On Thu, 29 Aug 2013, Sergey Kandaurov wrote:

On 22 August 2013 14:51, Bruce Evans <b...@optusnet.com.au> wrote:
expand_number() remains a very badly designed and implemented function.
Its design errors start with its name.  It doesn't expand numbers.  It
...
[...]

Some of the other bugs in the old version:

% /*
%  * Convert an expression of the following forms to a uint64_t.
%  *    1) A positive decimal number.
%  *    2) A positive decimal number followed by a 'b' or 'B' (mult by 1).
%  ...
This garbage was copied from a similar comment in dd/args.c.  The number is
actually neither positive nor decimal, especially in dd where there is a
variant of this function that returns negative numbers.  Another design
error
in this function is that it can't return negative numbers.

Well, I see no useful contents in this comment. It is obvious and verbose.
Probably it should be trimmed.

Stating the format in the man page is enough.

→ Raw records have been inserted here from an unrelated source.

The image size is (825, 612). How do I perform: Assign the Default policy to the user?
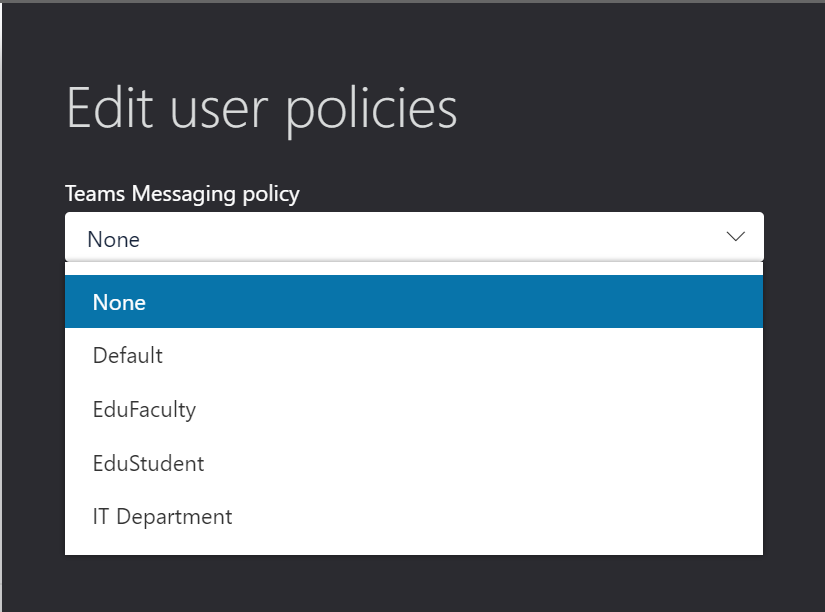[414, 355]
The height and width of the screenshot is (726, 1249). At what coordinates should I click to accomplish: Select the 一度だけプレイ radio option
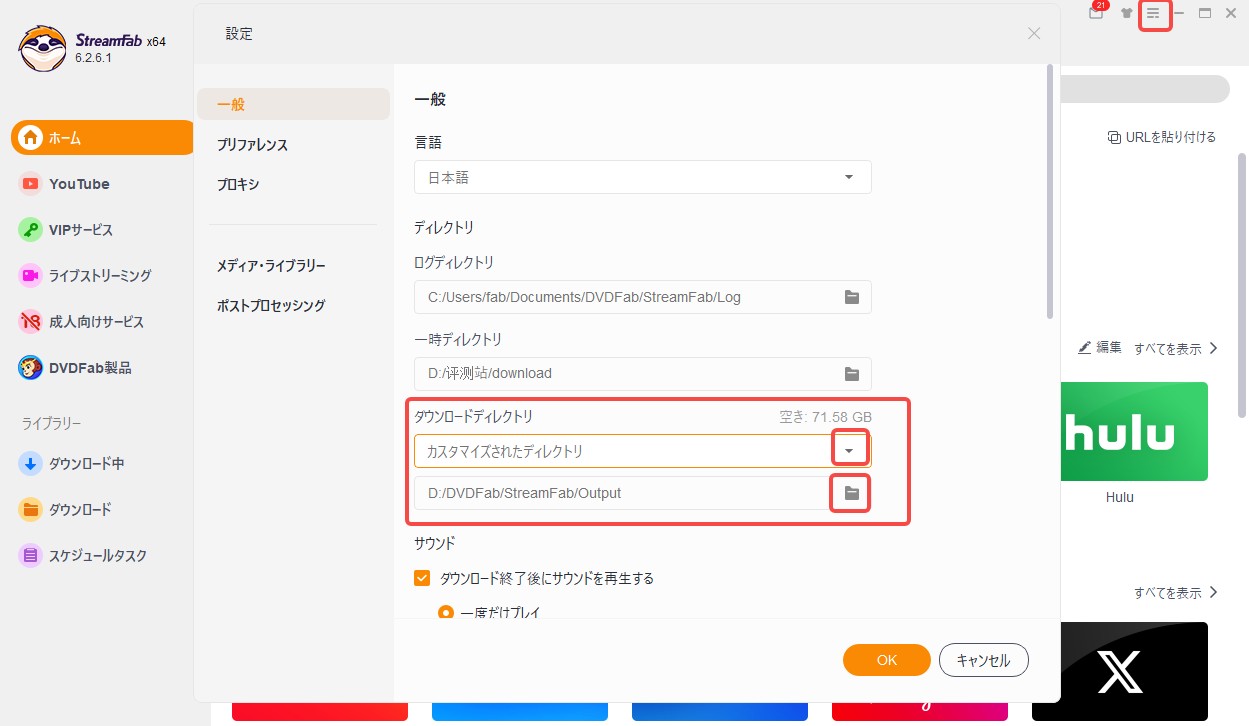445,612
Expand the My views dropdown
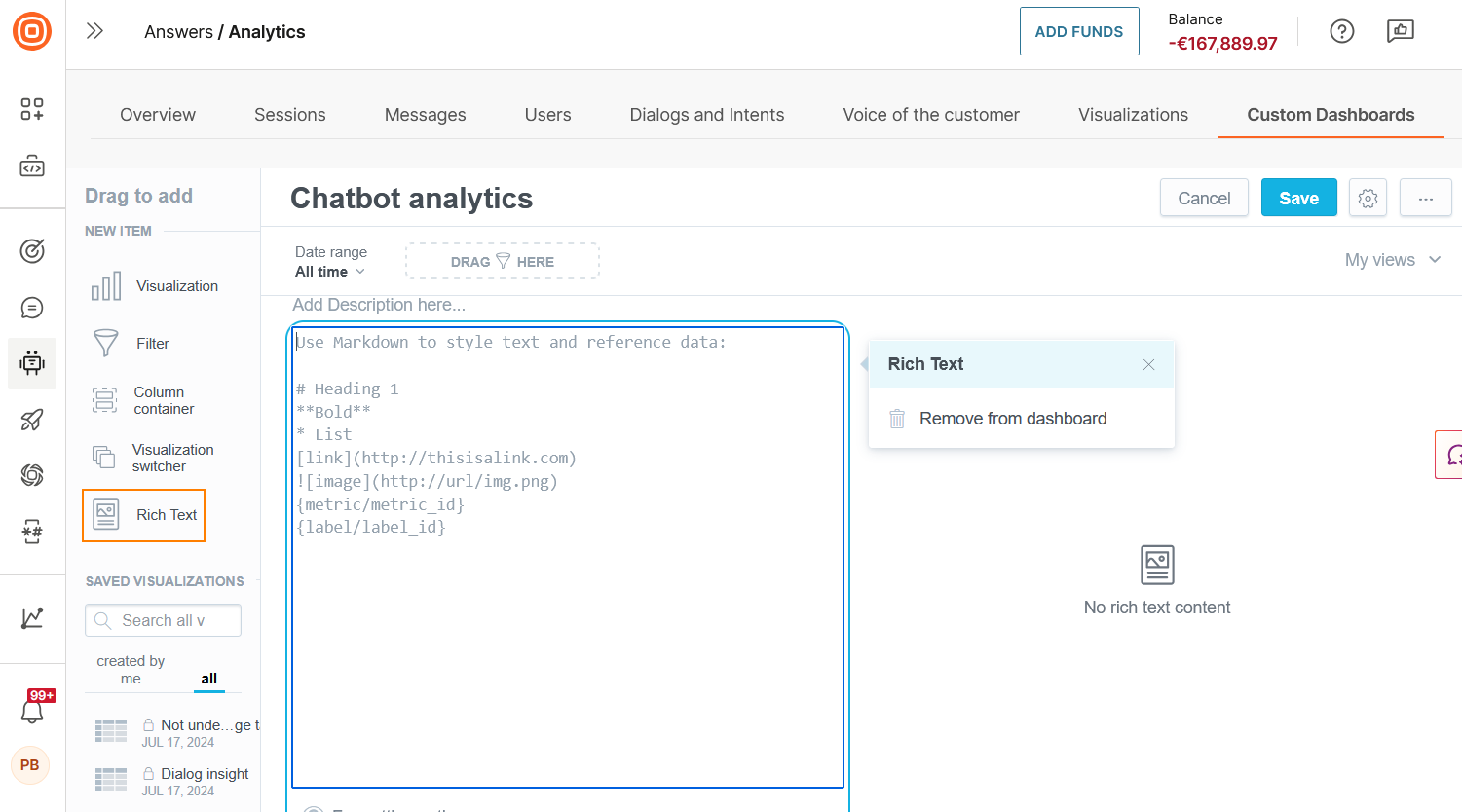This screenshot has height=812, width=1462. tap(1393, 260)
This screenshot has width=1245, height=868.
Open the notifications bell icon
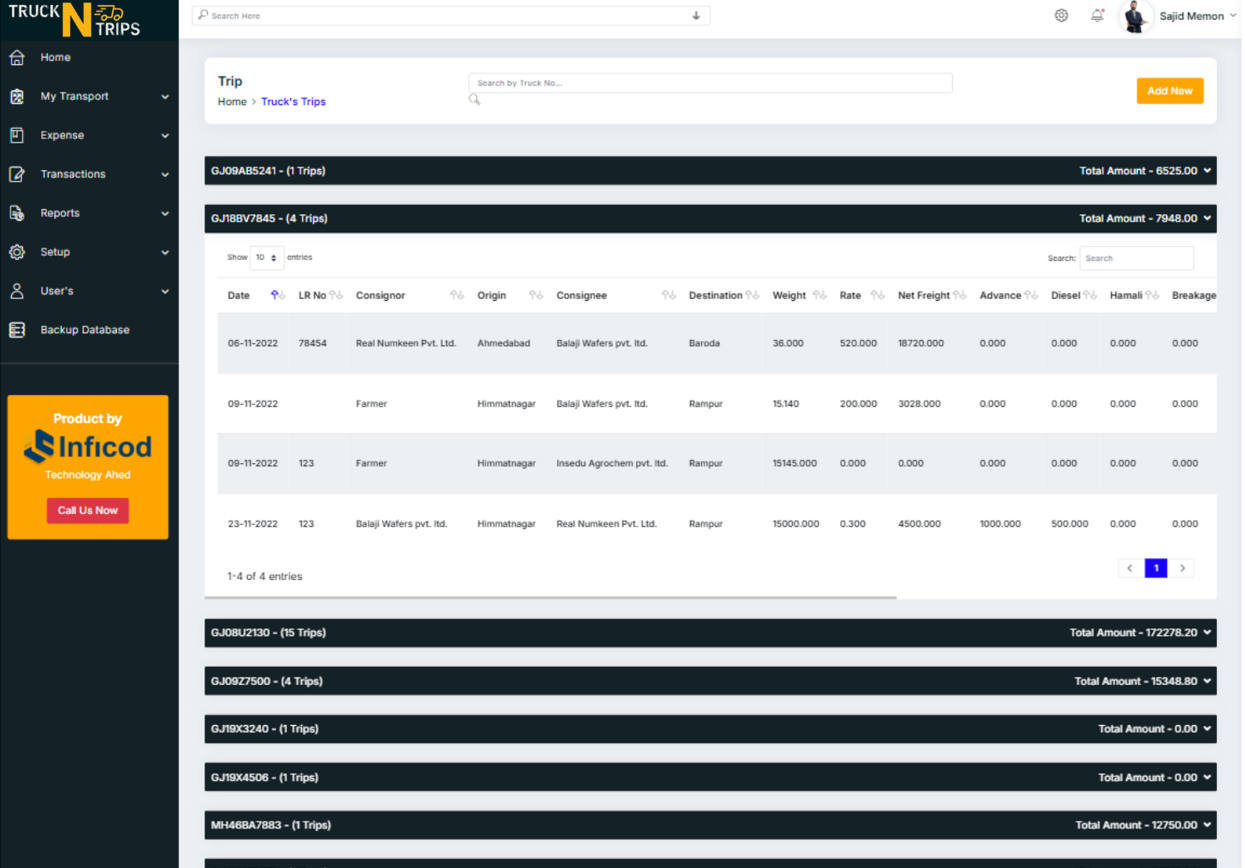(1097, 16)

I don't like the man page much either, and have complained about it and
dehumanize_number(3) at length elsewhere.  But expand_number() is much
simpler, so most of the bugs mostly affect the other man page.  (It is
too simple to be able to translate numbers printed by dehumanize_number(),
since it doesn't support power of 10 "prefixes".)  Looking at
expand_number(3) now, I see only the following bugs:
- the format of the string isn't really documented
- poor grammar:
  - "the buf string"
  - "the address pointed out"
- confusing terminology "prefix".  This means an "SI power of 2" prefix,
  e.g., "kilo" or "k".  (I think SI only really has power if 10 prefixes.
  Anyway, "k" should always mean 1000 and "K" always 1024.  This is
  backwards in the man page.)  "kilo" really is a prefix when it modifies
  a unit, "e.g.", kilobytes.  But this function deals with pure numbers,
  so there are no units, and the "prefixes" are always uses as suffixes,
  e.g., "10K" (sic).
- the code supports both cases for all "prefixes", with literal lower
  case, but the man page only documents one case (always upper case,
  except for "k" where this is backwards).  Comments in the code
  describes the "prefixes" as "units".  That is better, but is too
  confusing since there may also be units like bytes added later.
- the man page describes the multipliers in non-dehumanized form, i.e.,
  as decimal numbers.  Even I prefer a dehumanized form here, since I
  can only recognize small decimal numbers as powers of 2.  The man page
  should give the numbers in hex or powers of 2 first and then in decimal
  if there is space.
- in the ERRORS section:
  - the description of EINVAL is incomplete.  See strtoumax() for more.
  - the description of ERANGE has poor grammar.  It should start with
    "The", as os normal and as is done for EINVAL, and perhaps give
    more details, as in strto*().

I think most utilities and all library functions that parse numbers should
say when they use strto*() to do this.  Utilities should mostly be
covered by intro(1).  The default should be to accept numbers in any
base.  POSIX unfortunately doesn't require very much, so bases other than
10 are unportable at best. Grepping in utitilies man pages shows the following:
- I patched mknod(8) with the following when I fixed its strto*() parsing:

% Index: mknod.8
%  ===================================================================
%  RCS file: /home/ncvs/src/sbin/mknod/mknod.8,v
%  retrieving revision 1.3
% retrieving revision 1.4
% diff -r1.3 -r1.4
% 94,95c94,96
% < Major and minor device numbers can be given using the normal C
% < notation, so that a leading
% ---
% > Major and minor device numbers can be given in any format acceptable to
% > .Xr strtoul 3 ,
% > so that a leading

This is still fuzzy since it doesn't say that any base is allowed.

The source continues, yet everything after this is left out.